This is our final article on DIFF this year. Related stories are here and here.
As the festival wound down, I found myself needing an injection of Hollywood, and Susanne Bier’s “Things We Lost in the Fire” was the ticket. Well, maybe. Susanne Bier is actually Danish, and this movie is somewhat unconventional. I’m not sure if it’s going to get a wide release in the Middle East, but I’m not holding my breath.
The one consistently terrific thing about this film is Benicio Del Toro and his brand of awesome. I’m not exactly sure how he manages to take the familiar role of a recovering heroin addict and transform it into something this charming and unpretentious, but I like to think it has something to do with being charming and unpretentious in real life. Either way, this is one performance any self-respecting Del Toro fangirl or fanboy cannot possibly miss out on, no matter where you are.
The rest of the movie oscillates between genuinely grounded, thoughtful material and occasionally coma-inducing melodrama. Halle Berry’s turn as shell-shocked widow Audrey is solid, but her obligatory moment of meltdown and surrender felt as thought it could have come off a check-list. While Del Toro’s heroin withdrawal scene has similar overtones, his inventive facial contortions alone create something original to watch.
David Duchovny, the dead husband who is the link between Berry and Del Toro’s characters, has some potential, but he disappears halfway into the film. The story is fragmented (much like a grieving person’s mind – which I thought to be a nice touch overall), and Duchovny’s character is seen in flashbacks. But the flashbacks just stop all of a sudden, and the film is the poorer for it. We understand that Brian was a righteous dude unjustly taken from his family in the prime of his life, but aside from the great dynamic he has with his drug addict friend, we don’t really get to know him as a human being.
The deadpan John Carroll Lynch is a source of comic relief as a weird but good-natured neighbor, but it’s a bad sign when you realize his character is actually more likeable than Brian’s.

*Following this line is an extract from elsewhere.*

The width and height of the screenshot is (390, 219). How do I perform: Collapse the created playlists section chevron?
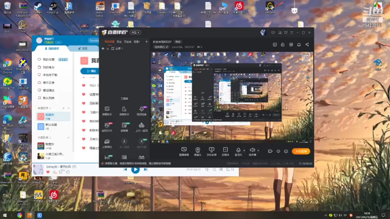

Bier is drawing a fascinating parallel between addiction and grief however, and she does succeed in raising serious questions about the way human beings deal with both phenomena. Grief is seen as more “respectable,” but in modern-day life there also seems to be very little in the way of social tradition in regards to dealing with it (Joan Didion’s The Year of Magical Thinking has made the claim that today’s Americans see grief almost solely in terms of “moving on,” rarely addressing its actual dark nature). Audrey understands that Brian’s hapless friend Jerry needs rehab, for example, but Jerry in turn sees that Audrey is in a similar position. The old saying – “it takes one to know one” – certainly applies here.
Bier and the screenwriter, Allan Loeb, also have a handle on life’s cruel little sense of irony: Audrey worries that her husband might get shot while visiting his junkie pal in a neighbourhood that seems composed solely of other junkies, but tragedy comes at her sideways. Brian is killed, but not while slumming it with various “unfortunates,” far from it, in fact.
I do take issue with the fact that too many films that closely explore human emotion take place in opulent households. I understand that a bleak storyline can be offset by a gorgeous background to startling effect, but come on, poor people grieve too – and their lives are not devoid of beauty either. Beauty, after all, is more than a stately home full of expensive doodads.